El daño solar no se detiene con el frío

Aunque el invierno traiga consigo cielos nublados, días fríos y una sensación de menor exposición solar, los rayos ultravioleta (UV) siguen actuando sobre nuestra piel todos los días. En Cocoon’ink, recordamos a nuestras clientas que el sol no entiende de estaciones: el daño solar puede producirse incluso cuando no lo percibimos directamente.

Proteger la piel durante todo el año no es una moda ni una exageración, es una inversión en salud, juventud y belleza duradera.

El daño solar no desaparece con el frío

Durante el invierno, aunque la intensidad del sol parezca menor, los rayos UVA (los responsables del envejecimiento prematuro, manchas y pérdida de firmeza) siguen penetrando en la piel con fuerza similar a la del verano.
Estos rayos atraviesan las nubes, los cristales e incluso las capas más superficiales de la dermis, generando un daño invisible que se acumula con el tiempo.

Dato importante: los rayos UVB, que causan quemaduras solares, sí disminuyen en invierno, pero los UVA permanecen constantes durante todo el año.

Por qué el daño solar es incluso más peligroso en invierno

El frío, el viento y los cambios de temperatura debilitan la barrera cutánea, haciendo que la piel esté más sensible y vulnerable.
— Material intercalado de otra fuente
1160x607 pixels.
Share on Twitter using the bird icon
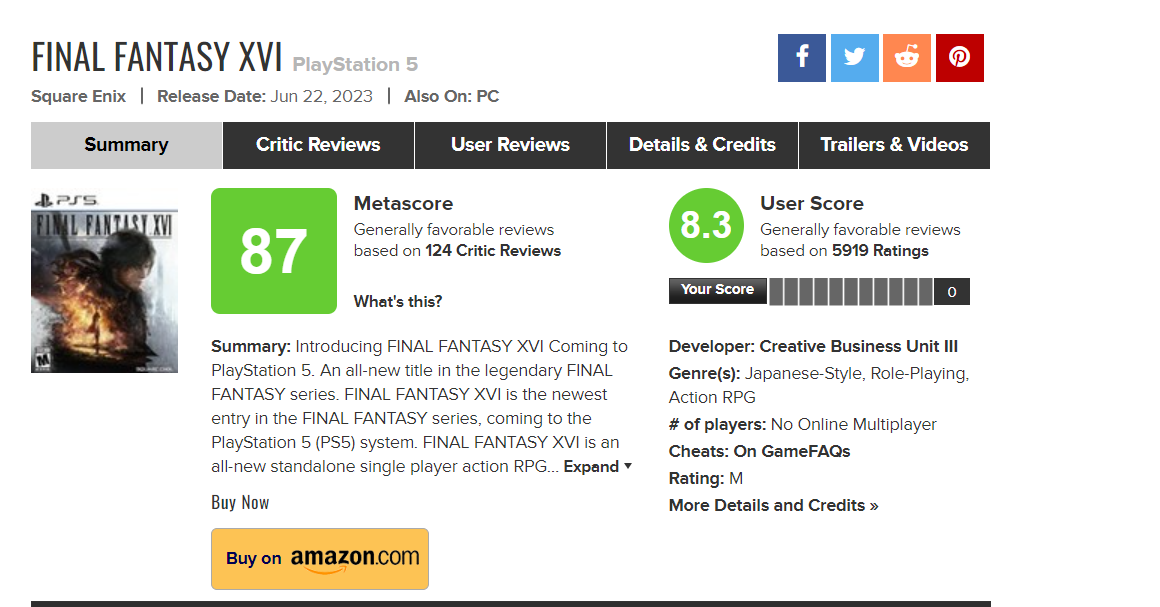[x=854, y=58]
Si además se añade la exposición solar (aunque sea leve), el daño puede multiplicarse.
En zonas de nieve o montaña, el reflejo de la luz solar sobre la superficie blanca puede aumentar hasta en un 80% la radiación UV, potenciando la agresión solar.

Cómo proteger tu piel del sol en invierno

  1. Aplica protector solar todos los días, incluso si no ves el sol.
    Elige un fotoprotector de amplio espectro (UVA y UVB) con un mínimo de SPF 30 para la ciudad y SPF 50 si vas a la montaña o pasas tiempo al aire libre.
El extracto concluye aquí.